→ Aim of the exercise: Look below for the line containing "Task: Click the $10,000 median balance value". Write out that line and the rest through the last one, exactly as they appear, but without pictures.

[[ Information provided open ]]

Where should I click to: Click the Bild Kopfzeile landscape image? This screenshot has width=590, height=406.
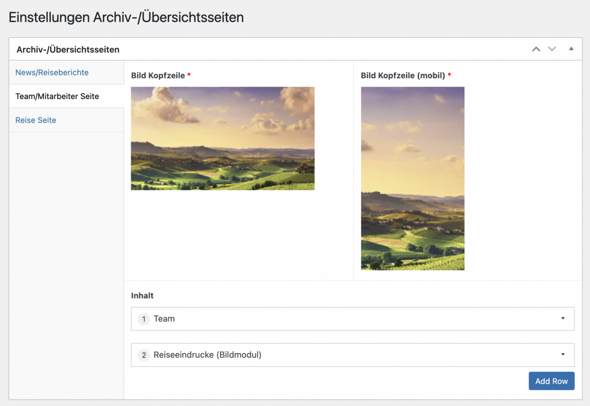coord(222,138)
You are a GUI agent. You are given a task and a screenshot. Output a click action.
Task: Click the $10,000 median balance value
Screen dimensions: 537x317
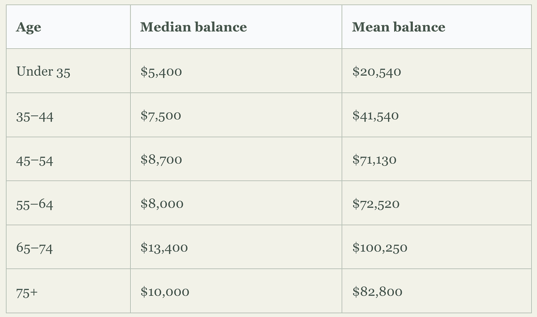click(165, 292)
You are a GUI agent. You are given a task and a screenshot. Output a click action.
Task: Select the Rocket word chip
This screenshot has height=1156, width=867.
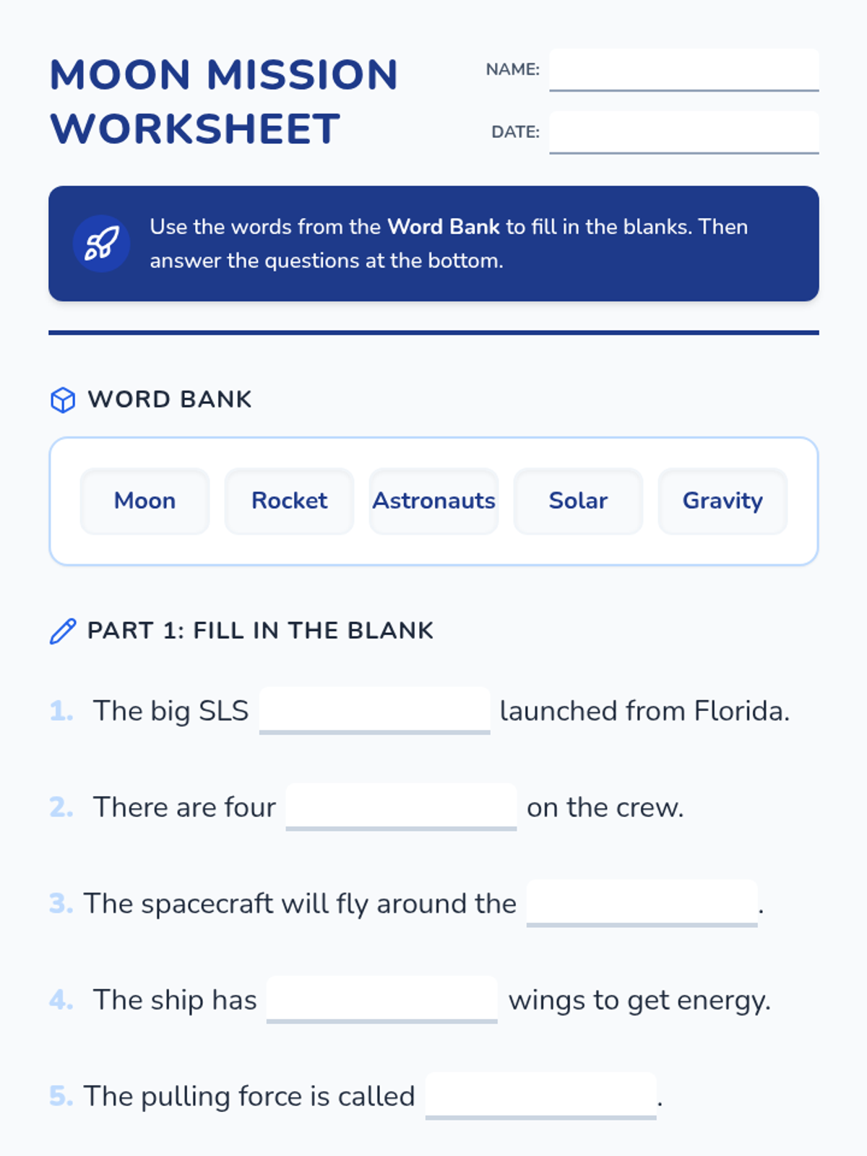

[[ Information provided closed ]]

→ Exercise response:
Task: Click the $10,000 median balance value
Screen dimensions: 537x317
click(165, 292)
You are a GUI agent. You are given a task and a screenshot. Output a click action.
Task: Select the Rocket word chip
This screenshot has height=1156, width=867.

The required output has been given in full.